Paper
17 March 1994 Computational reconstruction of the mechanisms of human stereopsis
Author Affiliations +
Proceedings Volume 2054, Computational Vision Based on Neurobiology; (1994) https://doi.org/10.1117/12.171143
Event: Computational Vision Based on Neurobiology, 1993, Park Grove, CA, United States
Abstract
The properties of human stereoscopic mechanisms may be derived from dichoptic interaction and masking effects on stereoscopic detection thresholds in any relevant stimulus domain (spatial frequency, temporal frequency, disparity, orientation, etc.). The present study focuses on the spatial properties of mechanisms underlying stereoscopic depth detection. The computational approach is based on the full exploration of plausible model structures to characterize their idiosyncrasies, which often allows exclusion of proposed mechanisms by comparison with data obtained under conditions in which the idiosyncrasies should be expressed. For example, we conducted a detailed analysis of threshold elevation functions (TEFs) under plausible channel shapes, combination rules and masking behavior derived from previous studies. The analysis reveals that TEFs may be much narrower than and differ in shape from the underlying mechanisms. For example, only two discrete channels are required to produce TEFs peaking close to each fixed test frequency, with no relation to channel peaks.

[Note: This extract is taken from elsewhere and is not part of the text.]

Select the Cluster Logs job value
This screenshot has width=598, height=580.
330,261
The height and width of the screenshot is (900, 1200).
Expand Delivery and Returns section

We apply this analysis to the stereospatial masking functions collected by Yang and Blake (1991) to determine the likely channel structure underlying the empirical masking performance. The analysis generally supports the two-mechanism model that they propose but shows that the assumptions underlying their estimates of the unmasked sensitivity function are incorrect. The analysis excludes stereospatial channels tuned below 2.5 c/deg, a region in which Schor, Wood, and Ogawa (1984) obtained evidence for many narrowly tuned channels by measuring disparity thresholds for targets with different peak tunings in the two eyes. Our computational model for the latter data is consistent with the lowest tuned channel being at 2.5 c/deg, this channel being narrowly tuned to dichoptic contrast differences, as described by Legge and Gu (1989) and Halpern and Blake (1988). Thus, all such stereo tuning data can be explained in a model in which all stereoscopic channels are tuned above 2.5 c/deg.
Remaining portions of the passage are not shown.